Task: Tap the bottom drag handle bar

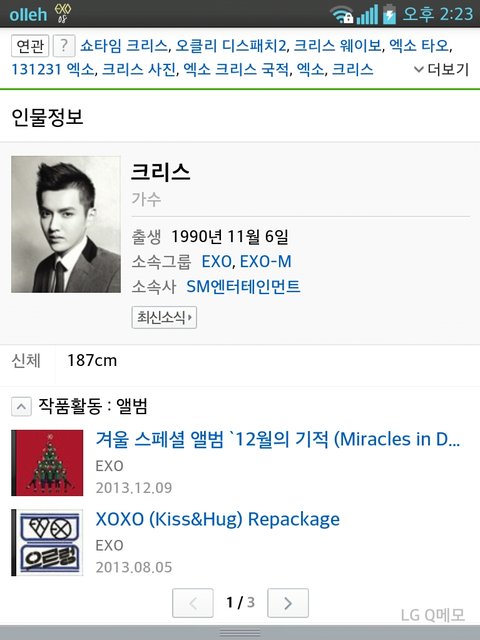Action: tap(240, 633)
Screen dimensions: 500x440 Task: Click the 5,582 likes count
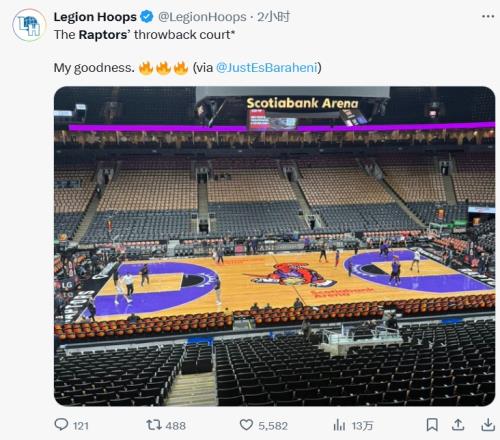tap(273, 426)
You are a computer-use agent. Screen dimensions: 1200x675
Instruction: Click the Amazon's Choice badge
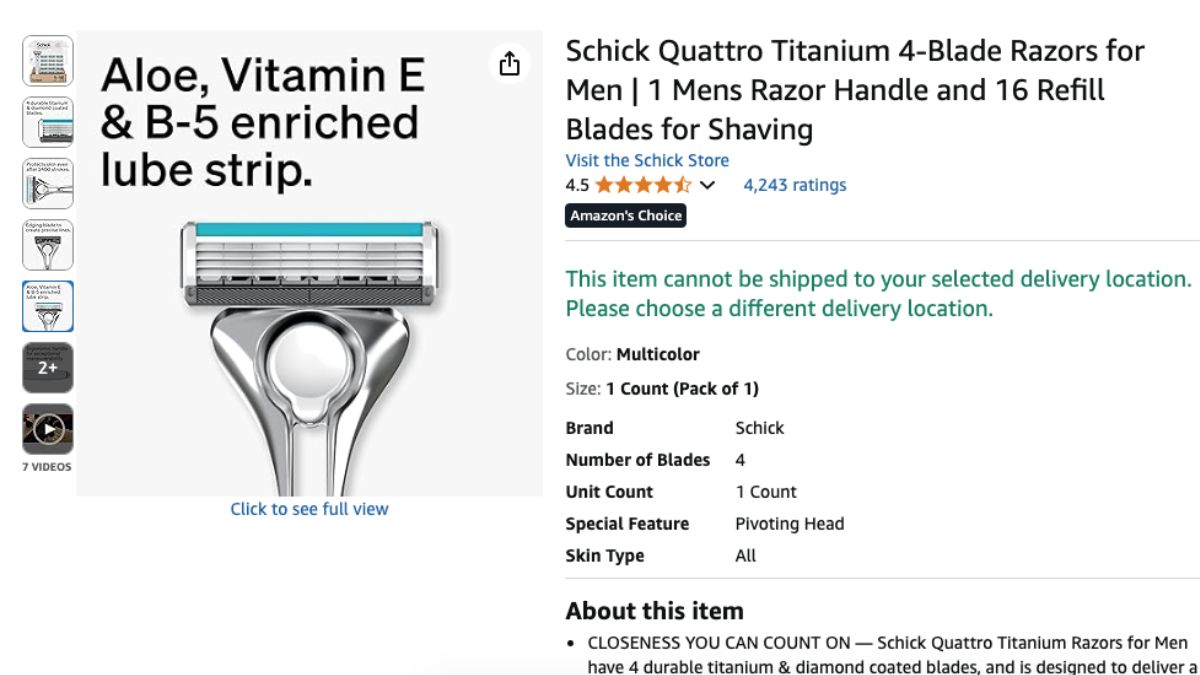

- **Exercise description**
Output the listing above exactly as it stands; no picture should appear.

- **Your solution**
Task: Tap the bottom drag handle bar

Action: tap(240, 633)
Screen dimensions: 500x440 Task: Click the 5,582 likes count
tap(273, 426)
You are a computer-use agent. Screen dimensions: 1200x675
Instruction: Click the Amazon's Choice badge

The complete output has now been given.